Commonwealth 2002 legacy
London 2012 – What’s in it for us?
The 2002 Commonwealth Games in Manchester left a lasting legacy, around £600m has been invested in the region since then and it’s estimated that about 20,000 jobs were created. The question is, can the London 2012 Olympics bring similar benefits?
Rob Young, the North West Co-ordinator for 2012, says it will hopefully bring a range of opportunities, from local businesses winning contracts to service the Games through to attracting training camps and inspiring people to get involved in sport.
Darren Campbell struck Olympic gold with Great Britain’s 4x100m relay team in Athens four years ago.

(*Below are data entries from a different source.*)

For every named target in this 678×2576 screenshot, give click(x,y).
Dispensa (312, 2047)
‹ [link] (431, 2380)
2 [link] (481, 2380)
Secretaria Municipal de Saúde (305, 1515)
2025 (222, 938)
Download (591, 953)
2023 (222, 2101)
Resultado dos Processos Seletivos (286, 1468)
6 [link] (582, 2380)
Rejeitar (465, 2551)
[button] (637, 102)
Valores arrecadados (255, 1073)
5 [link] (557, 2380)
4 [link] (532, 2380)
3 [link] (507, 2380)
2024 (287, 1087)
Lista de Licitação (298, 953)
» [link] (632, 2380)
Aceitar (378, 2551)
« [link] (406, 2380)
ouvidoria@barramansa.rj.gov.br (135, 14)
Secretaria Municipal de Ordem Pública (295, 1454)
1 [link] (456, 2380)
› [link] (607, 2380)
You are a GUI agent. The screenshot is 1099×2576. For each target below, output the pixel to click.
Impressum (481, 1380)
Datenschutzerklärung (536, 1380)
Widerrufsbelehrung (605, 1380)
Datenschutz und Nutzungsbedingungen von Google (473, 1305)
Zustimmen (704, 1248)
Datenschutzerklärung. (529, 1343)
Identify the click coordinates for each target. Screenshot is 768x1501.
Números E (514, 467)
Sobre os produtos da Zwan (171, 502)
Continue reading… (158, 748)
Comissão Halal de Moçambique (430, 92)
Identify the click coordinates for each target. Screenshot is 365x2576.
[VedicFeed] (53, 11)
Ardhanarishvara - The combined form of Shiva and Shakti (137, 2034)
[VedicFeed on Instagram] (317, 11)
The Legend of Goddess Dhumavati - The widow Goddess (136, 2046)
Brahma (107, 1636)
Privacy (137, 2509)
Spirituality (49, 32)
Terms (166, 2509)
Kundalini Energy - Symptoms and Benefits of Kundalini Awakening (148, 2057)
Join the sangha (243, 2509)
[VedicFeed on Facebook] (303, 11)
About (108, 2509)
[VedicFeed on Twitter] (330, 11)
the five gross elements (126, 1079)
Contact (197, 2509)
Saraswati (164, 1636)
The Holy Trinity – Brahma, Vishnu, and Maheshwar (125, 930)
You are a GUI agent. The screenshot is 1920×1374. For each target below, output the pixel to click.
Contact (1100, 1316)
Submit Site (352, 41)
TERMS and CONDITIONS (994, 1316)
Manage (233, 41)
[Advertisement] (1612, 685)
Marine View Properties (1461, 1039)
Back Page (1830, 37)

Darren Campbell: Games will inspire
He comes from Manchester and he doesn’t believe that only London will benefit from 2012:
"I think the effect that the Commonwealth Games had on Manchester was immense for the city and everybody that took part…
"I think a successful Games inspires everyone across the nation and that’s what the Olympic Games in London will do."
Sport is already playing a major role in regenerating the former mining town of Leigh.
Sports Village could be used as a training camp
The Leigh Sports Village cost £83m and includes a new 10,000 seater stadium for the Centurions Rugby League Team plus other facilities including a swimming pool and athletics track.
It’s also one of more than 70 venues short-listed across the North West as a potential training camp for an Olympic team competing in 2012.
Leigh has close ties with the Ukraine forged after the last war when many Ukrainian labourers came to work in the area.
It’s hoped the link could persuade Ukraine’s Olympic team to base themselves at the sports village in 2012.
Trevor Barton: passionate advocate for all sports
Trevor Barton, the Chairman of Leigh Sports Council, says they went and put their case to the Ukraine:
“They looked at this and thought, ‘Hmm, there’s something in it’… hopefully they come across not just about the sport and the excellence of the Olympics but the whole cultural bit as well.”
However there are concerns from community groups about the effect the Olympics could have on them.
Ruth Walkden, from Wigan and Leigh Council for Voluntary Service, says many of the groups she represents will struggle to survive because the Lottery funding they rely on is being used for 2012.
She says it’s not a question of being anti-Olympics, just anti the way that she believes 2012 is taking money away from those who need it most.
So whether the net effect of London 2012 on the region turns out to be positive or negative remains to be seen.